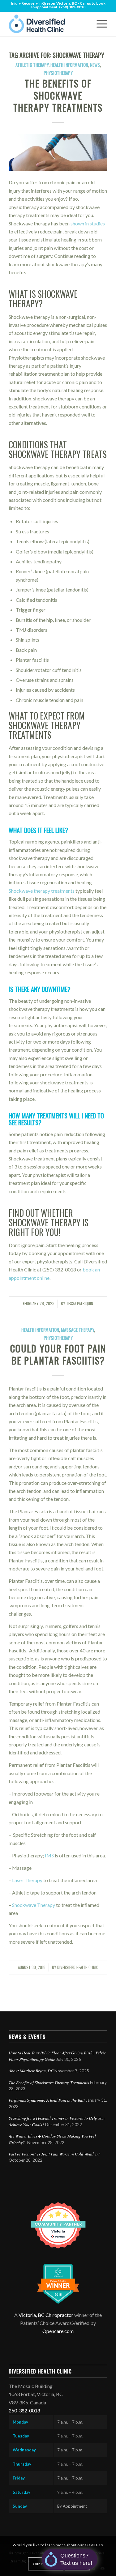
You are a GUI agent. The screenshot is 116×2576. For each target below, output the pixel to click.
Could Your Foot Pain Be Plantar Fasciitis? (58, 1354)
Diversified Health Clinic (77, 1967)
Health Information (69, 65)
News (95, 65)
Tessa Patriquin (79, 1303)
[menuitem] (98, 23)
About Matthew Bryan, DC (31, 2071)
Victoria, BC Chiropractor (46, 2315)
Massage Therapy (77, 1329)
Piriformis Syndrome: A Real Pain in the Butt (47, 2100)
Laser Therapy (27, 1880)
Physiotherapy (58, 73)
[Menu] (98, 23)
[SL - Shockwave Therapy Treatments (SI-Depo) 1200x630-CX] (58, 152)
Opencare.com (58, 2331)
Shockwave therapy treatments (42, 891)
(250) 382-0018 (72, 7)
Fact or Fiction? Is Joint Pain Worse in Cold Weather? (54, 2154)
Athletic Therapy (32, 65)
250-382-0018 (24, 2410)
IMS (49, 1855)
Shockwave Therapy (33, 1905)
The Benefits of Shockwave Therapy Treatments (58, 95)
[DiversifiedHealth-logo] (48, 23)
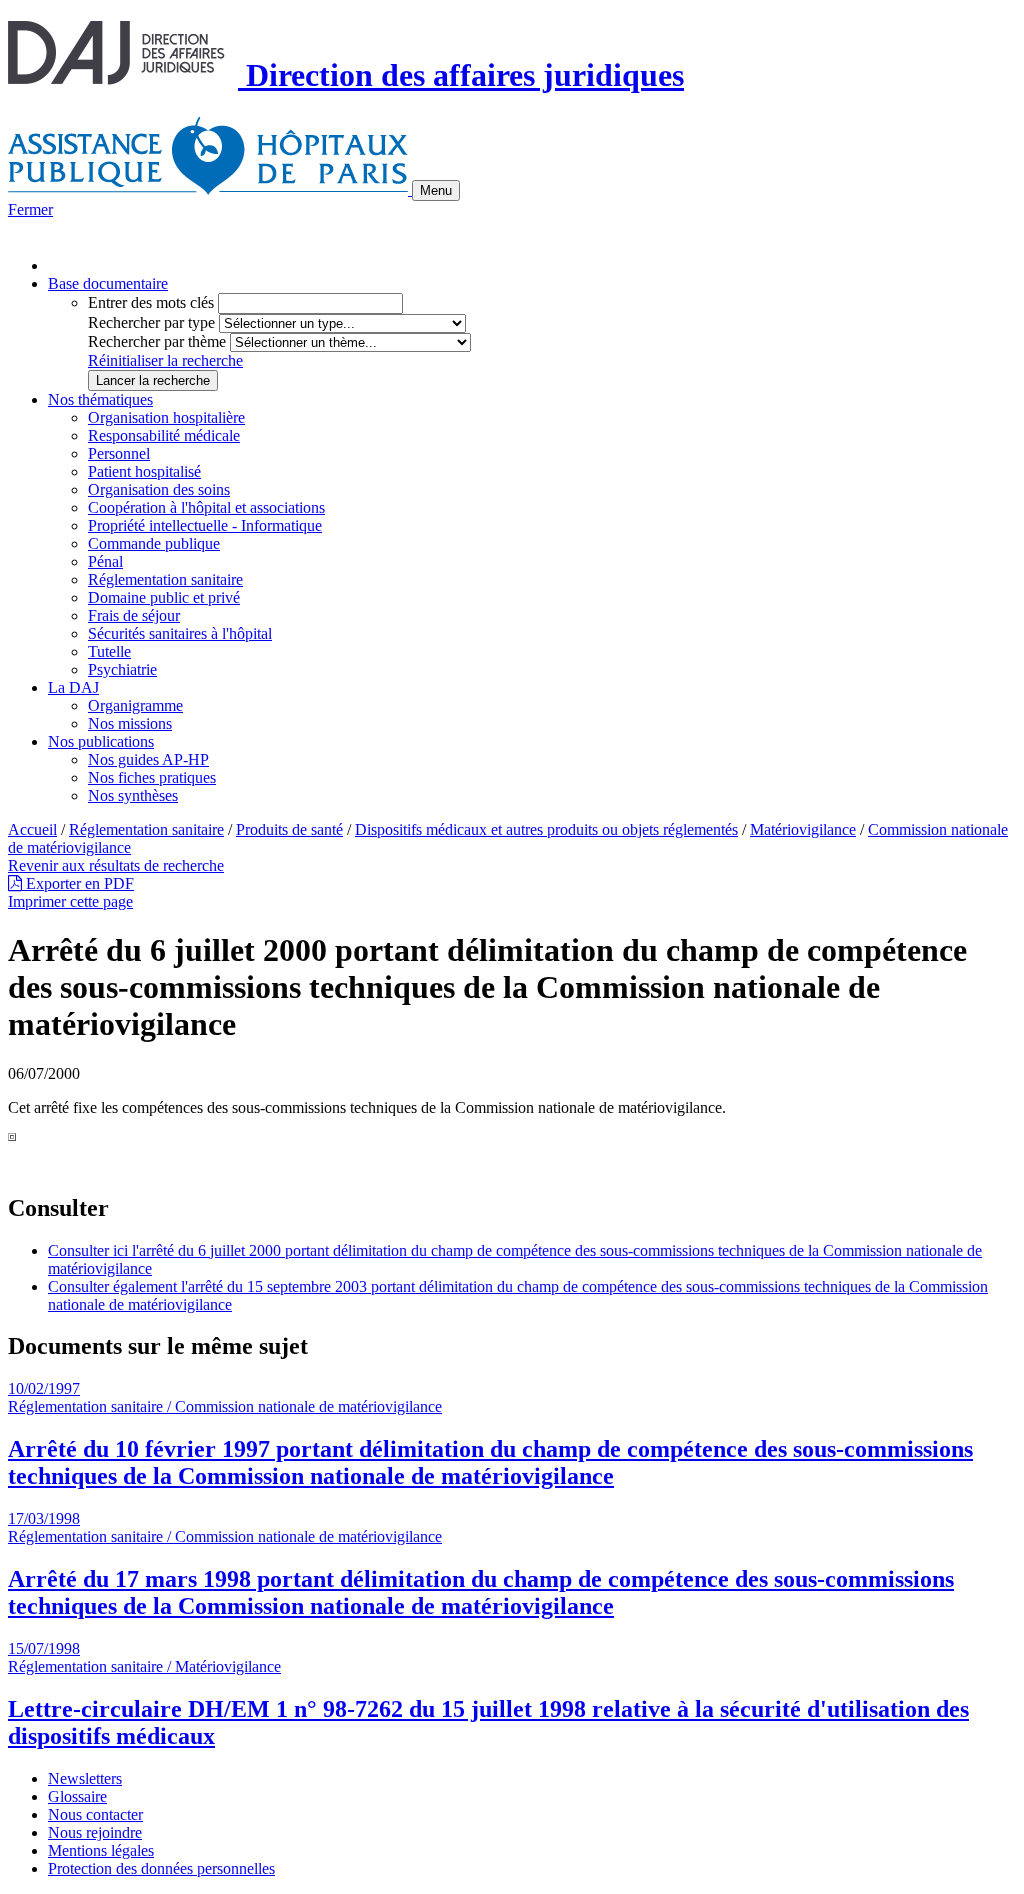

● ● ●

Write out the whole listing exactly, and drop the pictures.

**Exercise result**:
You are a GUI agent. The screenshot is 116×2576. For each target below, output the pixel to click.
Could Your Foot Pain Be Plantar Fasciitis? (58, 1354)
Diversified Health Clinic (77, 1967)
Health Information (69, 65)
News (95, 65)
Tessa Patriquin (79, 1303)
[menuitem] (98, 23)
About Matthew Bryan, DC (31, 2071)
Victoria, BC Chiropractor (46, 2315)
Massage Therapy (77, 1329)
Piriformis Syndrome: A Real Pain in the Butt (47, 2100)
Laser Therapy (27, 1880)
Physiotherapy (58, 73)
[Menu] (98, 23)
[SL - Shockwave Therapy Treatments (SI-Depo) 1200x630-CX] (58, 152)
Opencare.com (58, 2331)
Shockwave therapy treatments (42, 891)
(250) 382-0018 (72, 7)
Fact or Fiction? Is Joint Pain Worse in Cold Weather? (54, 2154)
Athletic Therapy (32, 65)
250-382-0018 (24, 2410)
IMS (49, 1855)
Shockwave Therapy (33, 1905)
The Benefits of Shockwave Therapy Treatments (58, 95)
[DiversifiedHealth-logo] (48, 23)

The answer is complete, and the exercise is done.